» Problem description
Everything from the line that contains "The width and height of the screenshot is (1389, 868)." to the final line of the data, both ends included, must be set down exactly, apart from the pictures.

━━━━━ Material provided

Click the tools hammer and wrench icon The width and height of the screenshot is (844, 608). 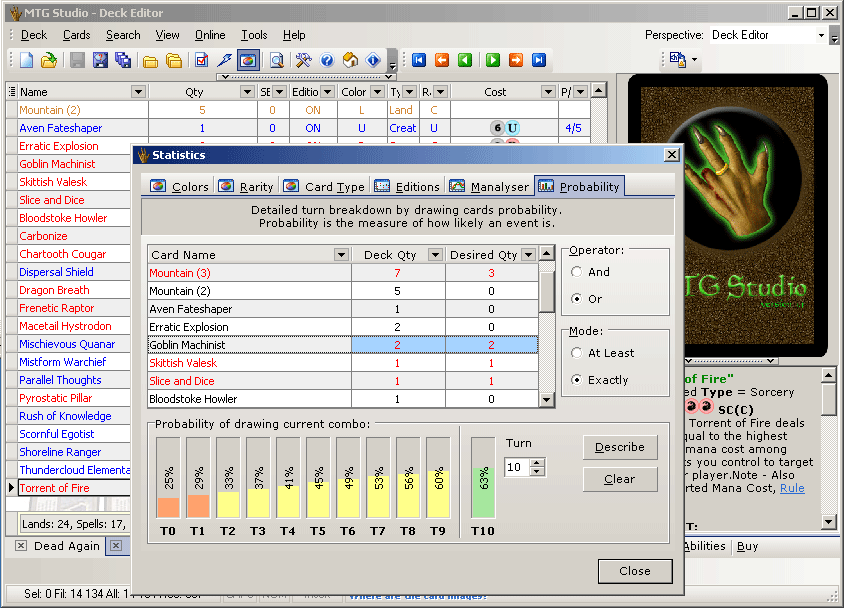point(303,61)
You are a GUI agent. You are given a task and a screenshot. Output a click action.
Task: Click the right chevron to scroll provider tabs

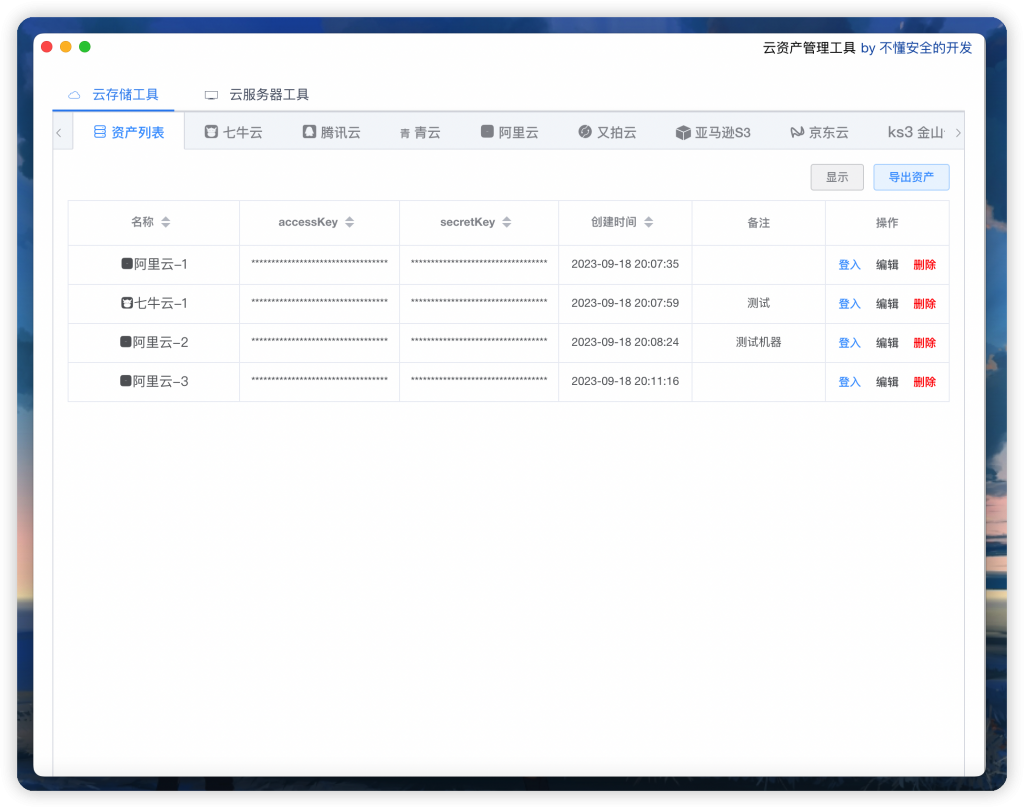[958, 131]
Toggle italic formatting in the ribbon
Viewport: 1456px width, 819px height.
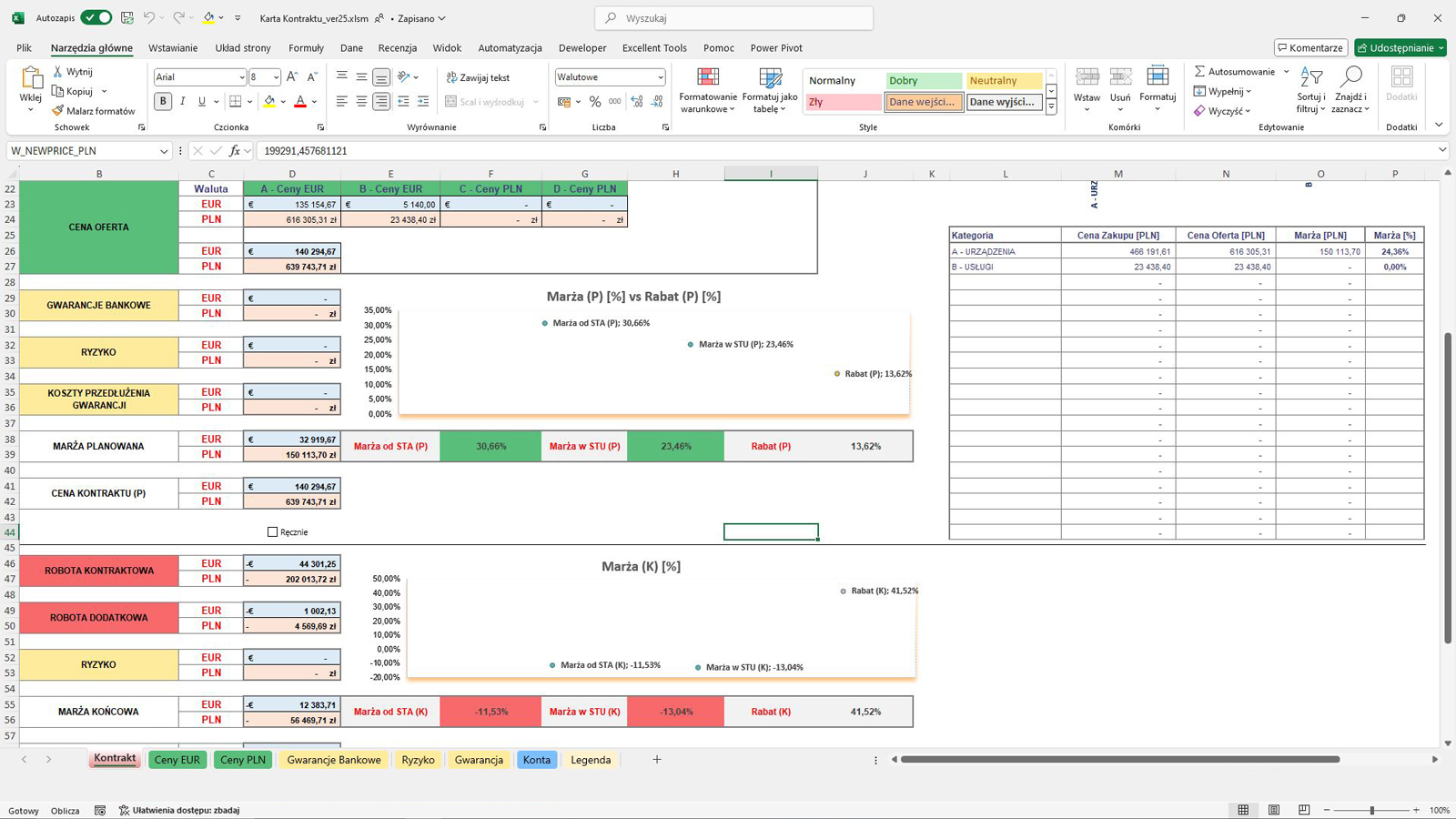[183, 102]
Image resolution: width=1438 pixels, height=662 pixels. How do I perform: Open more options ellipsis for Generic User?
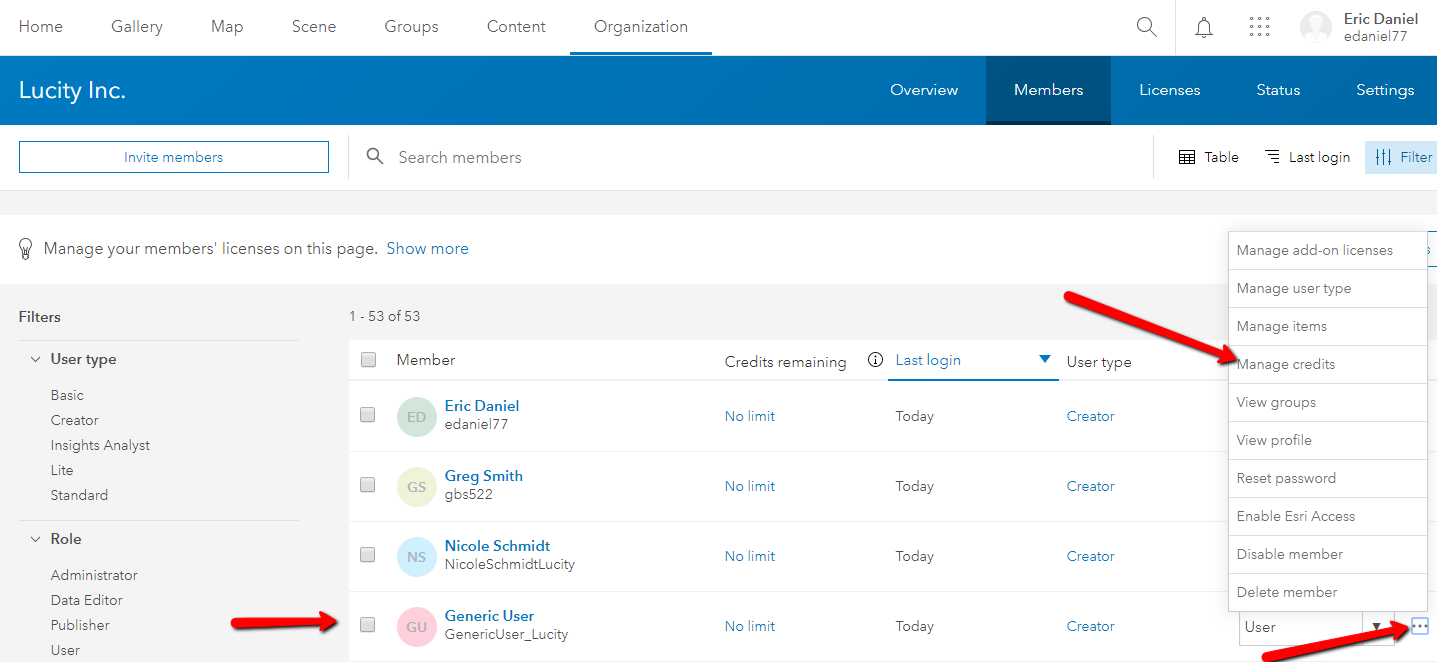tap(1420, 626)
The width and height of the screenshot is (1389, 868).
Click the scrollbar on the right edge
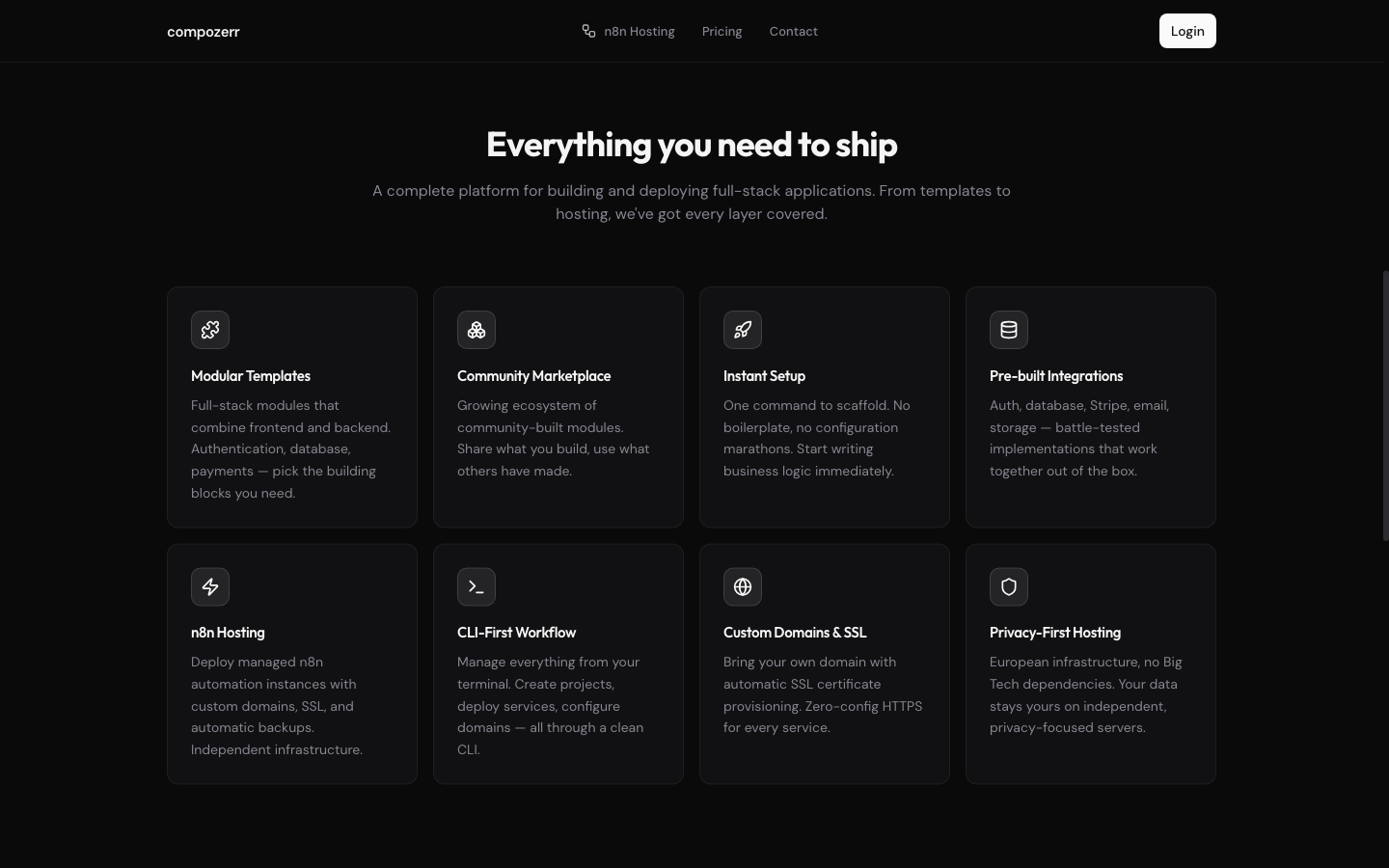coord(1385,405)
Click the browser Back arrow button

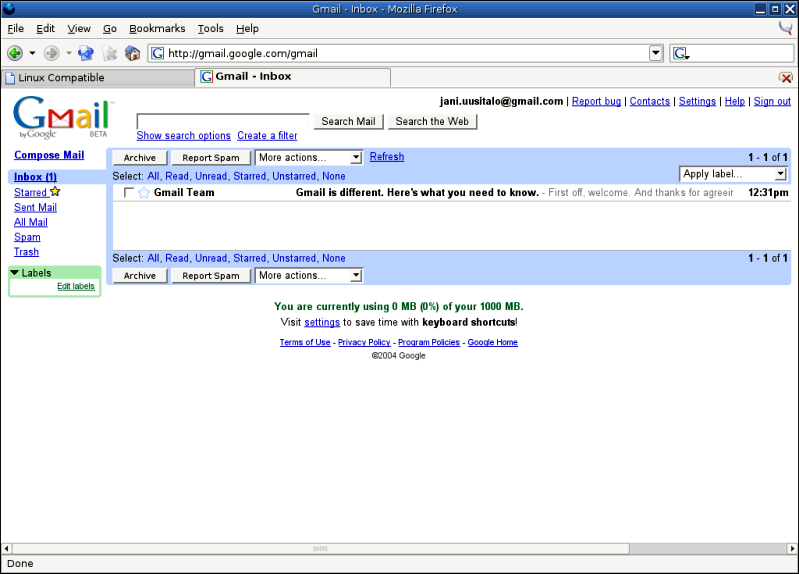tap(15, 53)
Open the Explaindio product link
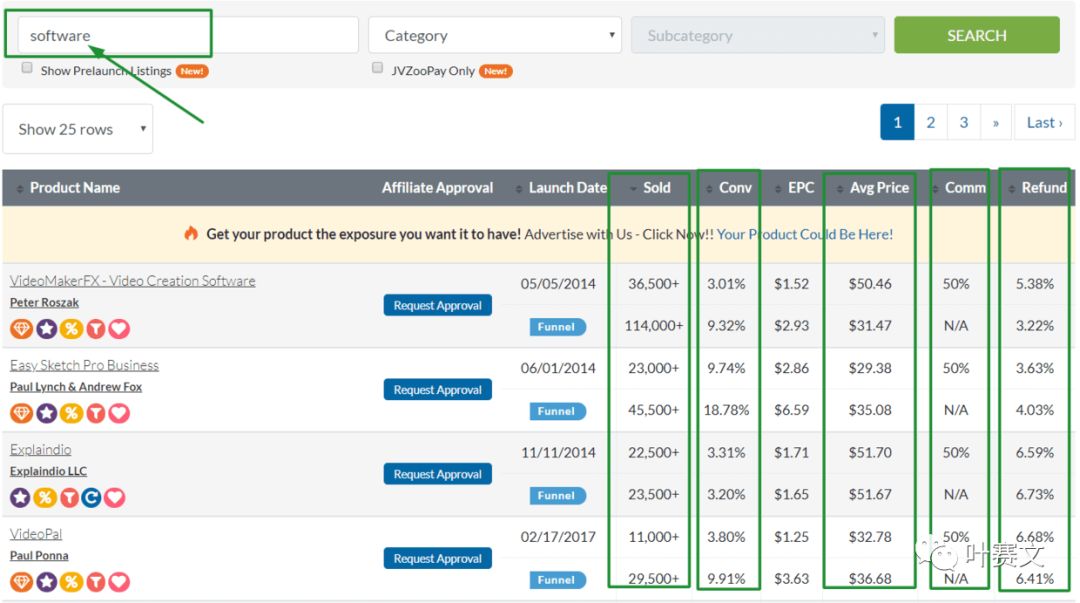Image resolution: width=1080 pixels, height=603 pixels. [x=41, y=449]
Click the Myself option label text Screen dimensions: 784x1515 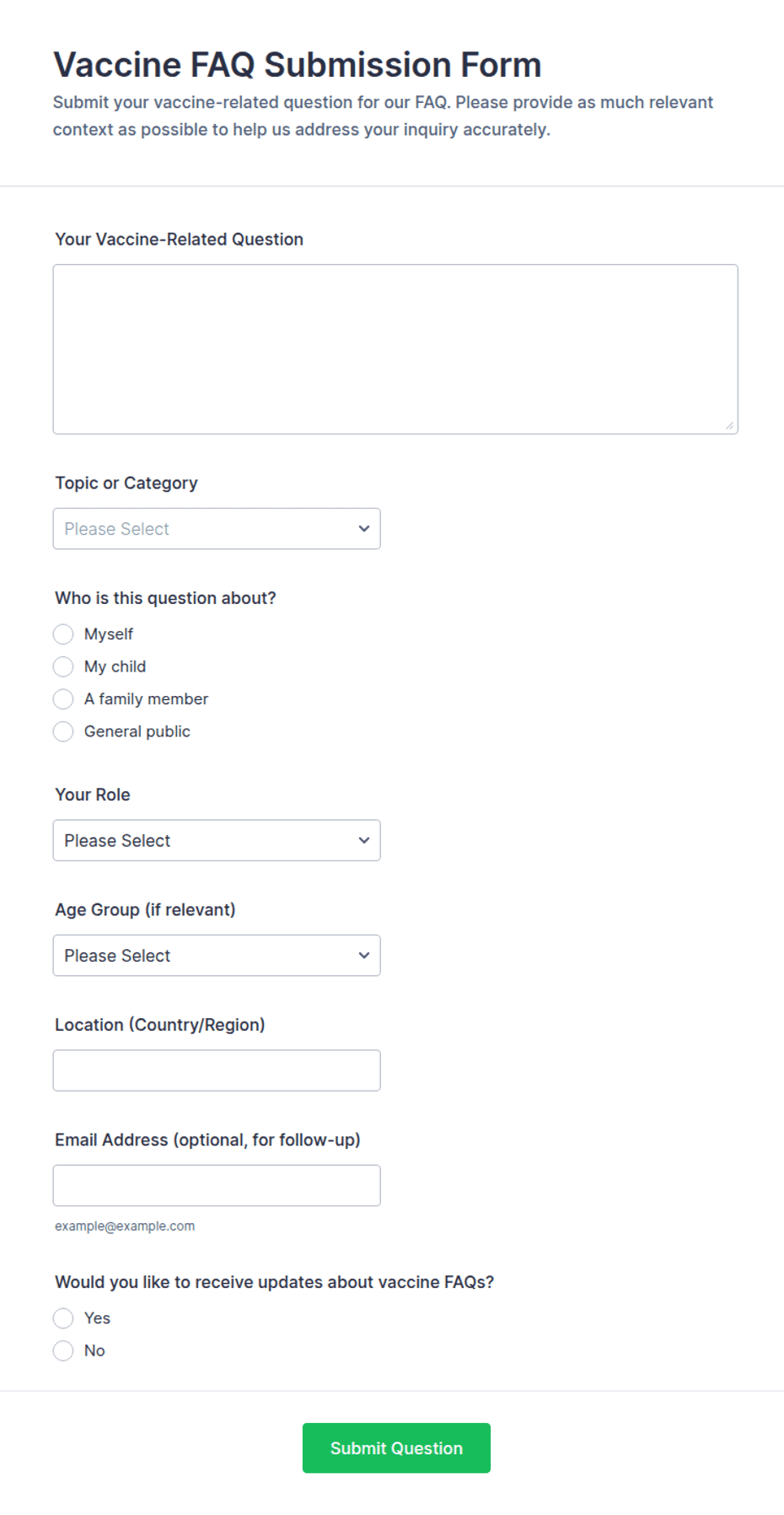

━━━━━━━━━━

» Exercise answer
The width and height of the screenshot is (1389, 868).
Click the scrollbar on the right edge
coord(1385,405)
Click the browser Back arrow button

tap(15, 53)
Open the Explaindio product link
Image resolution: width=1080 pixels, height=603 pixels. [x=41, y=449]
Click the Myself option label text Screen dimensions: 784x1515 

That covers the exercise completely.